> **Required task**:
Pull out each line of the records that contains the word "pixels", and copy those lines in full.
— START —
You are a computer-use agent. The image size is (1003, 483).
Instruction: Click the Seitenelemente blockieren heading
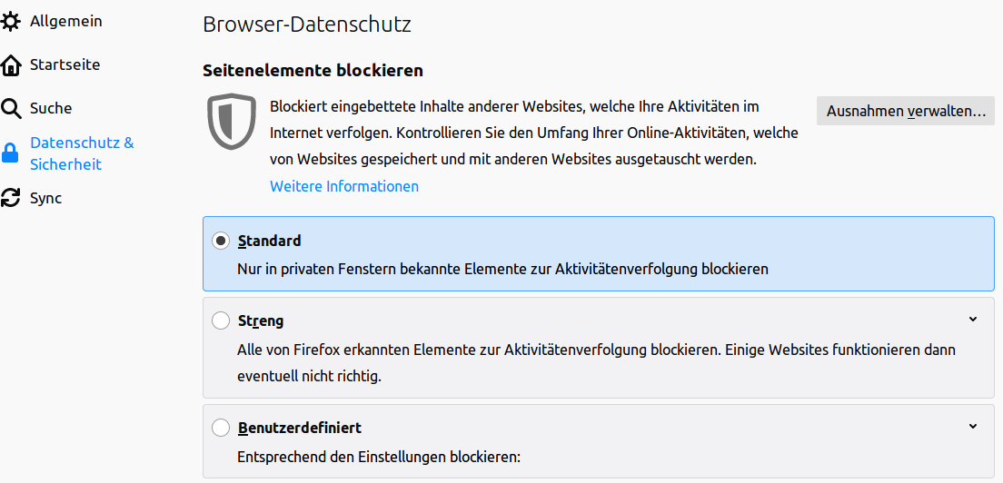pos(313,70)
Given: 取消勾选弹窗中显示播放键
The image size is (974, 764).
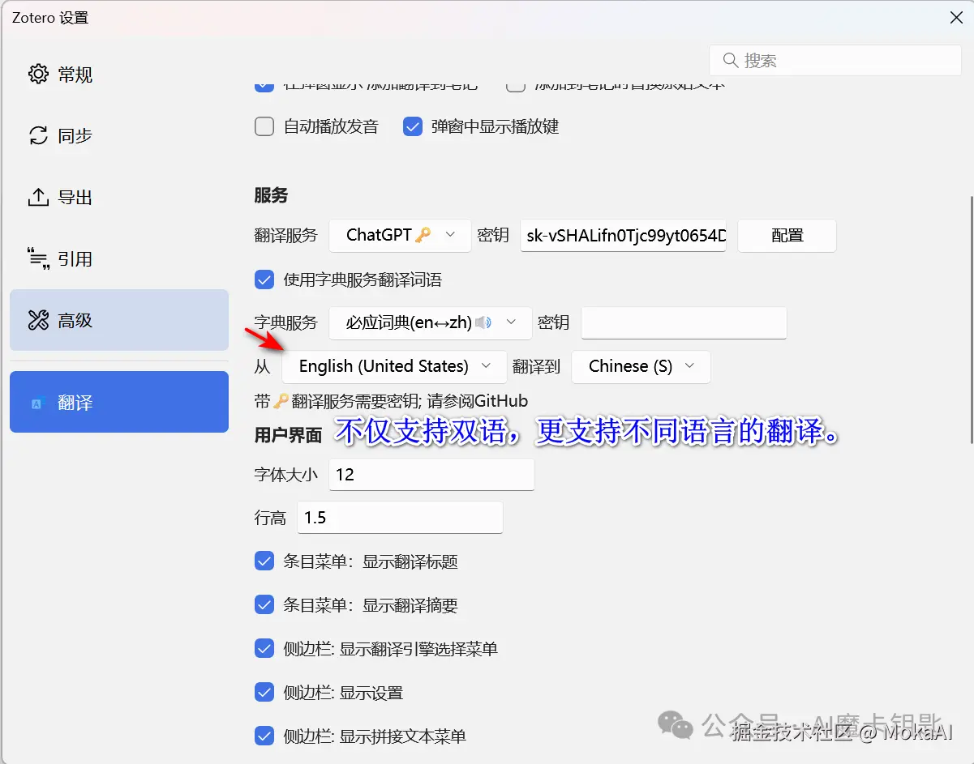Looking at the screenshot, I should tap(413, 126).
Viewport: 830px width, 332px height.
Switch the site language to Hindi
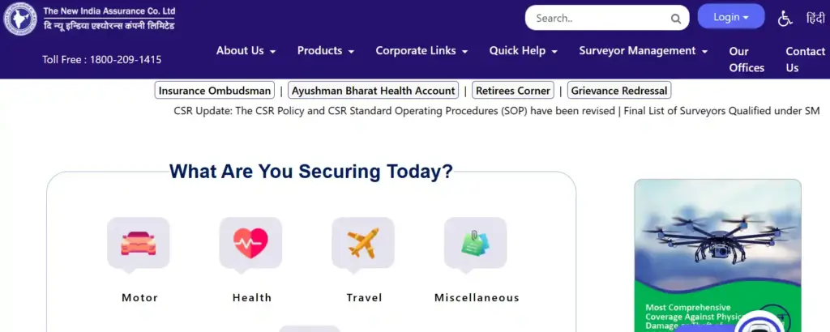click(x=815, y=18)
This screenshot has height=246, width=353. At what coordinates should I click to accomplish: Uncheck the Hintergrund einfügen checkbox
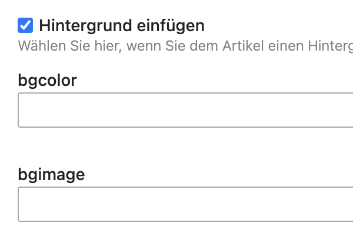tap(25, 25)
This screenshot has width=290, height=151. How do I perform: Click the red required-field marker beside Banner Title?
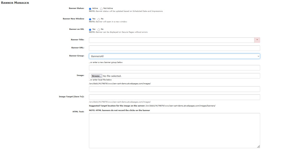257,40
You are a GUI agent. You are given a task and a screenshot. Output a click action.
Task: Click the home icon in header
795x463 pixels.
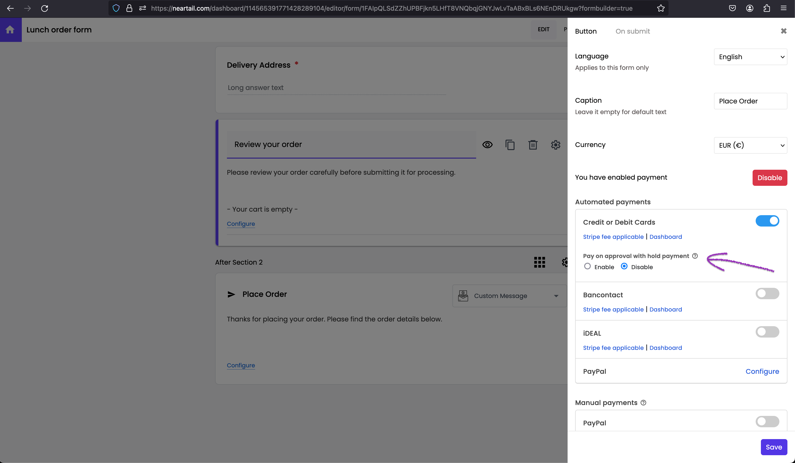click(x=10, y=30)
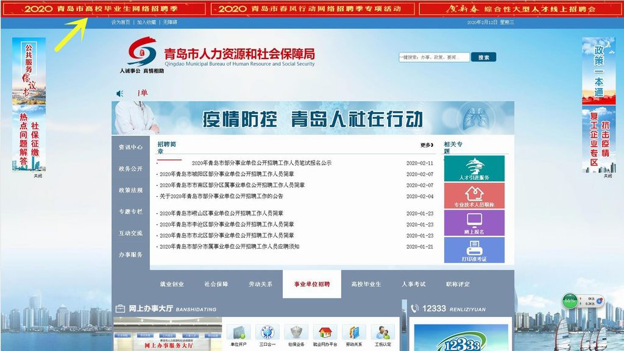Click the 工伤认定 people icon
The image size is (624, 351).
[383, 332]
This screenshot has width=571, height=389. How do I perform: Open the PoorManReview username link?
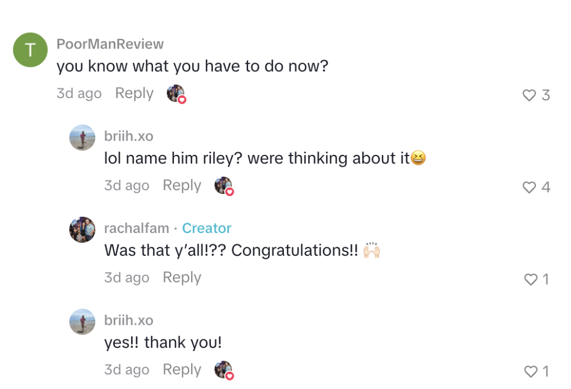[x=110, y=44]
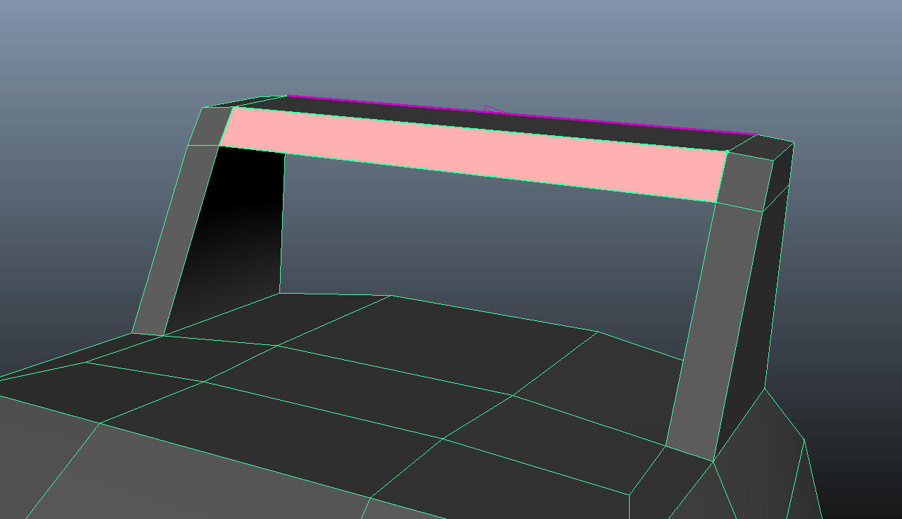The height and width of the screenshot is (519, 902).
Task: Click the gray corner face right of pink face
Action: (x=746, y=180)
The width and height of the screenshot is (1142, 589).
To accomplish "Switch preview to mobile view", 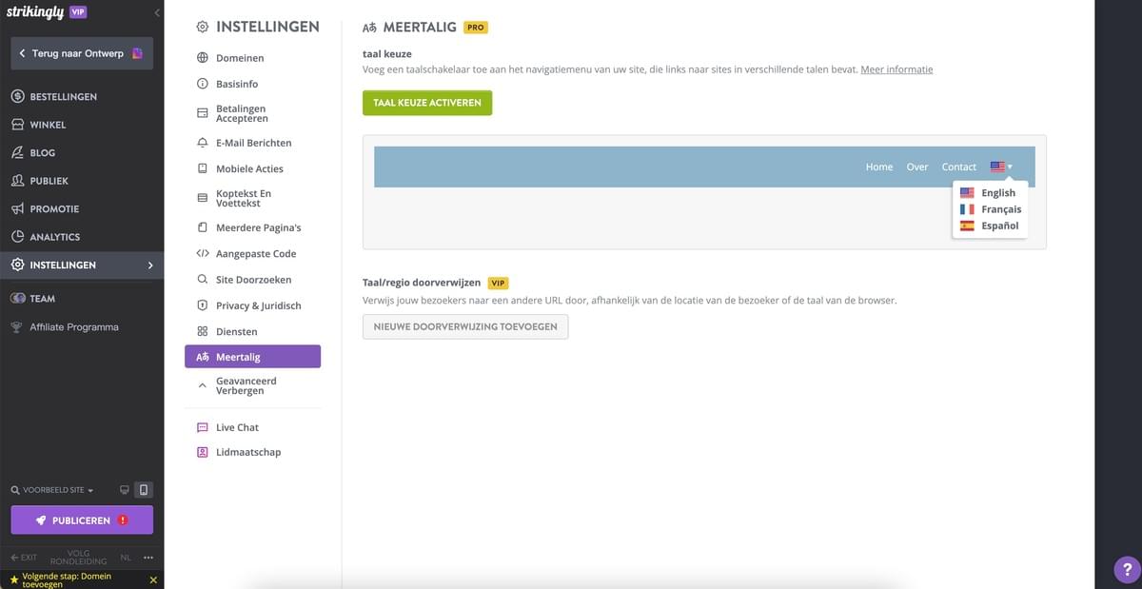I will click(143, 488).
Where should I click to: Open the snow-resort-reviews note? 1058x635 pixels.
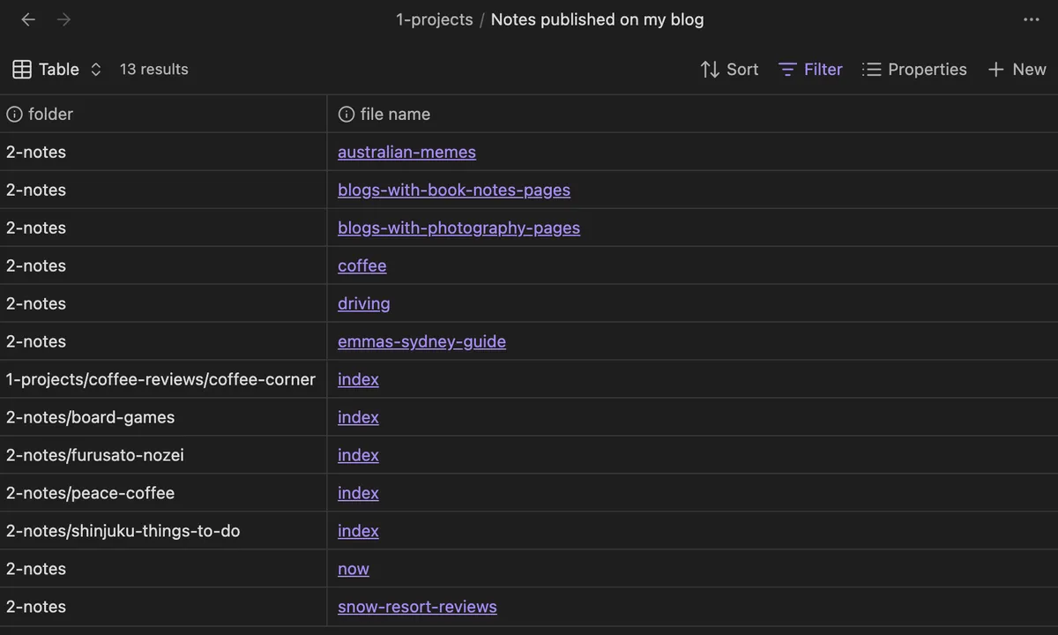click(417, 608)
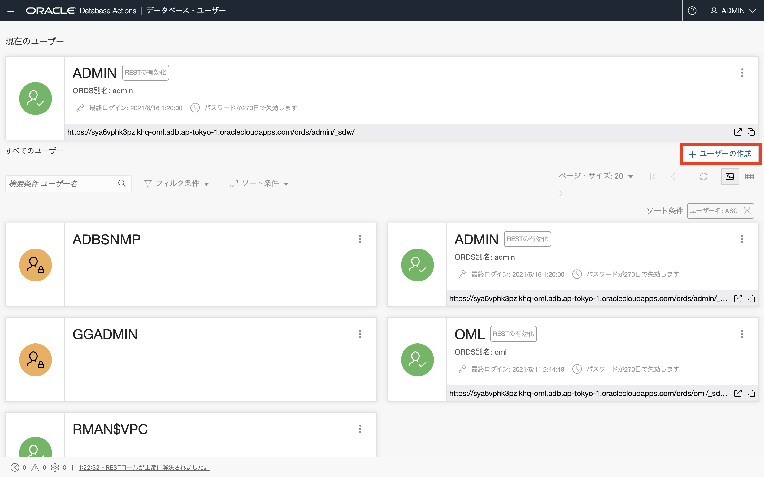Open the current ADMIN URL in a new tab
764x477 pixels.
[737, 132]
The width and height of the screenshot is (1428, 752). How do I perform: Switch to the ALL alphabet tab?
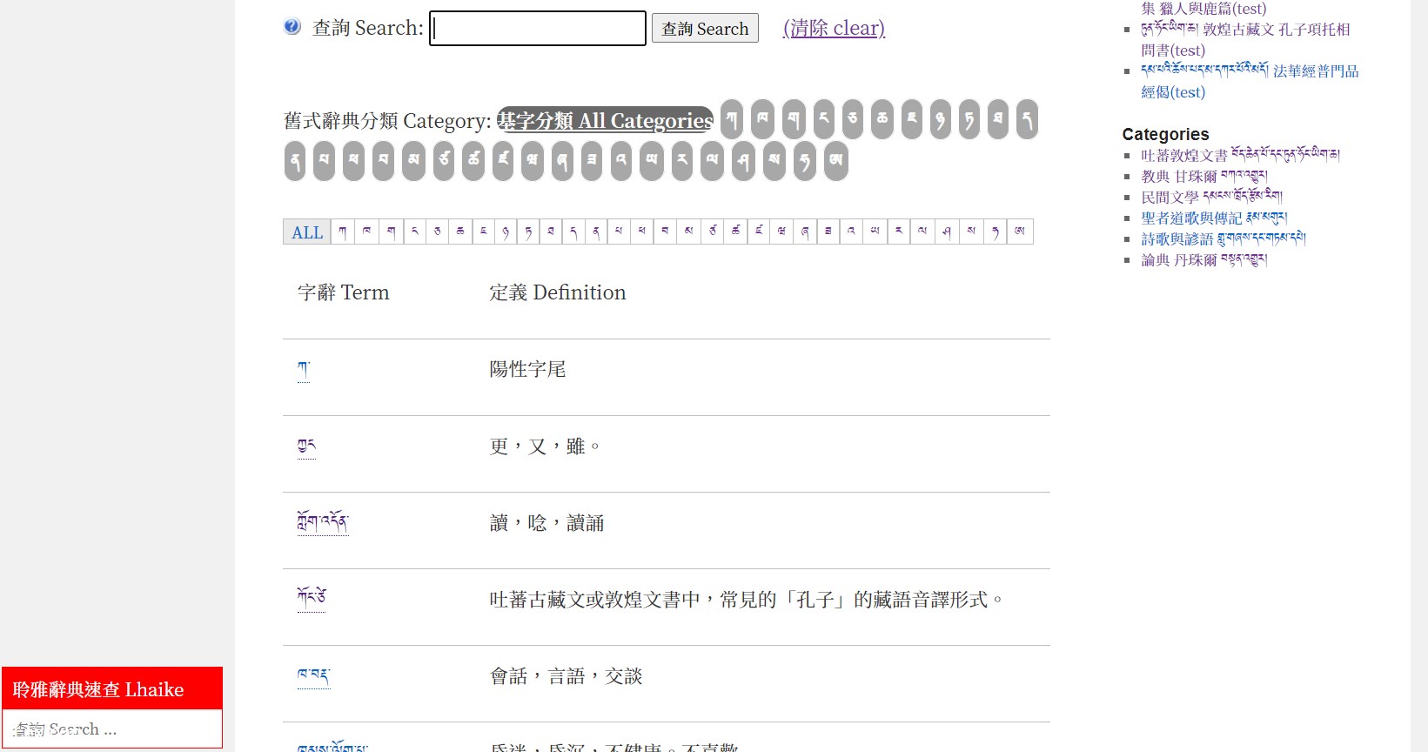[307, 232]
— END —
> **Correct response**:
795x463 pixels.
Where should I click to: Open the snow-resort-reviews note? 1058x635 pixels.
764x477 pixels.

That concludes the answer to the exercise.